The jobless rate has fallen to a level officials see as consistent with their maximum-employment mandate, and inflation is closing in on the Fed’s 2 percent goal. A core measure that strips out food and fuel fell to 1.6 percent, based on Commerce Department data, but headline price gains stood at 1.8 percent in March.
“Inflation measured on a 12-month basis recently has been running close to the committee’s 2 percent longer-run objective,” the Fed said. Household spending rose “only modestly” but the fundamentals underpinning consumption growth “remained solid.”
“The statement makes it very clear that the Fed does not take the reported slowdown in first-quarter growth seriously,” Ian Shepherdson, chief economist at Pantheon Macroeconomics Ltd., wrote in an email to clients.

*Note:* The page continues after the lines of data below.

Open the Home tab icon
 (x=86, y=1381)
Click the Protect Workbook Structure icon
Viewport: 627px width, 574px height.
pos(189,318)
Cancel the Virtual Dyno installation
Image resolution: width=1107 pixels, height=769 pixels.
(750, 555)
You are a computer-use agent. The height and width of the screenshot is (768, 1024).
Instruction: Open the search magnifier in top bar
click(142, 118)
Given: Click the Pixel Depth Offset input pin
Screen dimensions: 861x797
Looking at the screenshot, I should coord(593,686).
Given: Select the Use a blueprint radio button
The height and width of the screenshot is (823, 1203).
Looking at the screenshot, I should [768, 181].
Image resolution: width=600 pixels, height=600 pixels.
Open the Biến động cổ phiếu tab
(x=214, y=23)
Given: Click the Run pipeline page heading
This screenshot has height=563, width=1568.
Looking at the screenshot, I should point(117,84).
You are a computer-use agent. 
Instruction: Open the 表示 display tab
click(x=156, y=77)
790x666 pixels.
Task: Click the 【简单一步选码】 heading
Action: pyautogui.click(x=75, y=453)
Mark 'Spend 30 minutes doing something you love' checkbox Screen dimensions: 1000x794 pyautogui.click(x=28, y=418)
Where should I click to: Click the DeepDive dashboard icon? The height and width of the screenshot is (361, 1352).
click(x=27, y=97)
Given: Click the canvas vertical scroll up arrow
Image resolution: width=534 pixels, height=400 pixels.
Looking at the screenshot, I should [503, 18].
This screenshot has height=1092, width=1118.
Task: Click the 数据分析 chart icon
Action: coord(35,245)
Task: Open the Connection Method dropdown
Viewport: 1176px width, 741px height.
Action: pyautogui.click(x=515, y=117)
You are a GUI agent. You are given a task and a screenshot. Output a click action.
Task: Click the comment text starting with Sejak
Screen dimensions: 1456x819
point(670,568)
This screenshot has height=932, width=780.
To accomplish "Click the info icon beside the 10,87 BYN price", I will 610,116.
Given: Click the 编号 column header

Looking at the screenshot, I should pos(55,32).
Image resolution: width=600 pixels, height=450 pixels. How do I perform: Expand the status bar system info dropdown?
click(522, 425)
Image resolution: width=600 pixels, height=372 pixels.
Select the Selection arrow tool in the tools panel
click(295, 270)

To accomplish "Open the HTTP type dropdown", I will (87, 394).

The decision to leave the target federal funds rate unchanged in a range of 0.75 percent to 1 percent was unanimous and widely expected by investors. Fed Chair Janet Yellen did not have a press conference after this meeting. But she and at least five other Fed officials are scheduled to speak on Friday, giving policy makers a chance to explain their decision more fully.
Employers continued to hire at the start of 2017, averaging 178,000 net new jobs a month in the first quarter, and wage growth has begun to move up, suggesting tightness in the labor market. The unemployment rate was 4.5 percent in March, near or below most estimates for its longer-run sustainable low.
The Fed’s next meeting will take place June 13-14 in Washington. That decision will come alongside officials’ updated quarterly economic projections and will be followed by a press conference with Yellen.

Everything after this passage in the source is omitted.